Perangkat ini dibuat dengan menggunakan printer 3D dan berbentuk seperti kalung, namun dilengkapi dengan sensor AI di salah satu ujung, dan headphone di ujung lainnya.

Baca juga: LG Luncurkan Masker Wajah Berteknologi Tinggi

Foto: CNR

Para pengguna perlu memposisikan sensor menghadap wajah agar perangkat bisa memverifikasi wajah orang yang telah disimpan dan memberi tahu penggunanya siapa yang mereka ajak bicara dan informasi lainnya.

Kalung tersebut sekaligus juga bisa merasakan intensitas sinar ultraviolet untuk mendeteksi apakah penggunanya berada di luar atau di dalam ruangan. Jika berada di luar ruangan selama 20 menit atau lebih, perangkat akan memunculkan alamat rumah dan mengingatkan mereka untuk kembali ke rumah.

Dari awal perancangan hingga desain akhir, Lu menghabiskan waktu sekitar setengah bulan untuk menyelesaikan kreasinya ini, dengan bantuan gurunya, Lin Ying.

Dilansir dari China National Radio (CNR) ia senang melihat produk tersebut karena Lu menggabungkan beberapa teknik dalam mengembangkan perangkat ini dan menggunakan teknologi pengenalan wajah untuk membantu memecahkan masalah ini.

“Saya berharap penemuan ini bisa berfungsi dengan baik, karena pasien Alzheimer membutuhkan teman,” kata Lu. Ia akan melakukan beberapa perbaikan dan akan mengajukan paten agar bisa membantu lebih banyak pasien.
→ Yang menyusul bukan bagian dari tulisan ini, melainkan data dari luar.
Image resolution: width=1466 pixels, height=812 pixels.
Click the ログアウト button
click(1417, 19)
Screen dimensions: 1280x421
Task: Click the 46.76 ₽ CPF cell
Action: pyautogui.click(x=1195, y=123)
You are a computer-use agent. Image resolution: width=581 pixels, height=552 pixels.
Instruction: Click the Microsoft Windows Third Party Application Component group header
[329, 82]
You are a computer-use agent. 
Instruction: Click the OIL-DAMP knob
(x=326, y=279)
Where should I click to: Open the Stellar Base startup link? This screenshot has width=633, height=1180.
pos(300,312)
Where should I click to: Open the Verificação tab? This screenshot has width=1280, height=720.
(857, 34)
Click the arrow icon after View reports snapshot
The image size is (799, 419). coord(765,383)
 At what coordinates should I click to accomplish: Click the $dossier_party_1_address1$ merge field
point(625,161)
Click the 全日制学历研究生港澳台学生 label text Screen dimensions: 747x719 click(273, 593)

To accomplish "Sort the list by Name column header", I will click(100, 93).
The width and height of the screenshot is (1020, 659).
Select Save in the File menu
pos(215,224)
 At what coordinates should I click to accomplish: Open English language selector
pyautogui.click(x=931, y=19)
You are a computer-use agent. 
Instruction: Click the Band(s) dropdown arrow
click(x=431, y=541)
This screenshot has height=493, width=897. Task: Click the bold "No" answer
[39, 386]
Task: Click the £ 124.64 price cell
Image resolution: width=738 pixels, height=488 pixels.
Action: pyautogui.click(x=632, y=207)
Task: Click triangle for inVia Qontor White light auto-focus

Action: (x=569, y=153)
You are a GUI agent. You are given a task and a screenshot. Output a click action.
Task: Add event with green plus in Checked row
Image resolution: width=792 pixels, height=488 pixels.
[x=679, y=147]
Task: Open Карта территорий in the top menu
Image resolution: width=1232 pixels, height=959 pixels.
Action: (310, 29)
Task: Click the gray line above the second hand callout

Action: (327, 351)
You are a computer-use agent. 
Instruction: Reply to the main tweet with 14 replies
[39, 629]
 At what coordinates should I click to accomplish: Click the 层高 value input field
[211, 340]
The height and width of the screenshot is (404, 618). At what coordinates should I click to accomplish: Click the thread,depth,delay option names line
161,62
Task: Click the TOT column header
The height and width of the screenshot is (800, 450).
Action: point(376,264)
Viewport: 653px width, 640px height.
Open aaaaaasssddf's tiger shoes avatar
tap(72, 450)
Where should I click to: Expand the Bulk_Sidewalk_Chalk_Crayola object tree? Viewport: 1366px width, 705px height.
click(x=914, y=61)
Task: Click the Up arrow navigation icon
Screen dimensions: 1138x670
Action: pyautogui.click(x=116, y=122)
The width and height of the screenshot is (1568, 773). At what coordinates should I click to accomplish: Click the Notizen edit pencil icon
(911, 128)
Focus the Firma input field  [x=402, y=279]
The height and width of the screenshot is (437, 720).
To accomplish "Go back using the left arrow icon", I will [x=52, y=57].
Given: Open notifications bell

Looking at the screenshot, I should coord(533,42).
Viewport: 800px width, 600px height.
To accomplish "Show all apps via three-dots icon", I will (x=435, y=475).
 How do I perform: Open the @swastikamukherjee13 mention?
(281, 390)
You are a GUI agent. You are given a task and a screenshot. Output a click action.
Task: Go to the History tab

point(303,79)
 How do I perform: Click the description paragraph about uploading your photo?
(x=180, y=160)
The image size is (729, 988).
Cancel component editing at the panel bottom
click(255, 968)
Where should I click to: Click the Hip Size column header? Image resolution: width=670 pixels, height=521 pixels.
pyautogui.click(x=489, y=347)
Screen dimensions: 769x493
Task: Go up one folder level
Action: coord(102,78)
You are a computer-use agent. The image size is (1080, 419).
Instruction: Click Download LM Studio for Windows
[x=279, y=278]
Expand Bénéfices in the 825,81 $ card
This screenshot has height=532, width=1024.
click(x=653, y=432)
Baca juga: Disney Ciptakan Robot yang Dapat Berinteraksi dengan Manusia

Penemuan Lu dengan cepat menjadi obrolan di media sosial Tiongkok, sampai mendapat perhatian dari Li Xia, seorang direktur medis dari Pusat Kesehatan Mental Shanghai, yang telah mendokumentasikan kehidupan pasien Alzheimer dalam sebuah film dokumenter.

Li berpendapat kreasi ini dapat membantu pasien Alzheimer dengan gangguan memori dan perangkat ini adalah contoh perawatan yang luar biasa.

“Keluarga dan komunitas memainkan peran yang sangat penting dalam membantu orang dengan penyakit Alzheimer. Jika keluarga menemukan beberapa gejala awal, mereka bisa langsung berobat untuk mengurangi gejala tersebut,” kata Li.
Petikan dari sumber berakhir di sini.